══ DATASET EXCERPTS ══

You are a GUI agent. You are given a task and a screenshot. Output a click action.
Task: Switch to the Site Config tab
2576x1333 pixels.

═══
══ DATASET EXCERPTS ══

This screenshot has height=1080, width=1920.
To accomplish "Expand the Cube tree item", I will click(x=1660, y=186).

═══

> [TASK PROMPT]
Above are the records. Copy the lines beginning at the one that has "You are a GUI" and ending with the one that has "2576x1333 pixels.", unchanged.

> [TASK RESPONSE]
You are a GUI agent. You are given a task and a screenshot. Output a click action.
Task: Switch to the Site Config tab
2576x1333 pixels.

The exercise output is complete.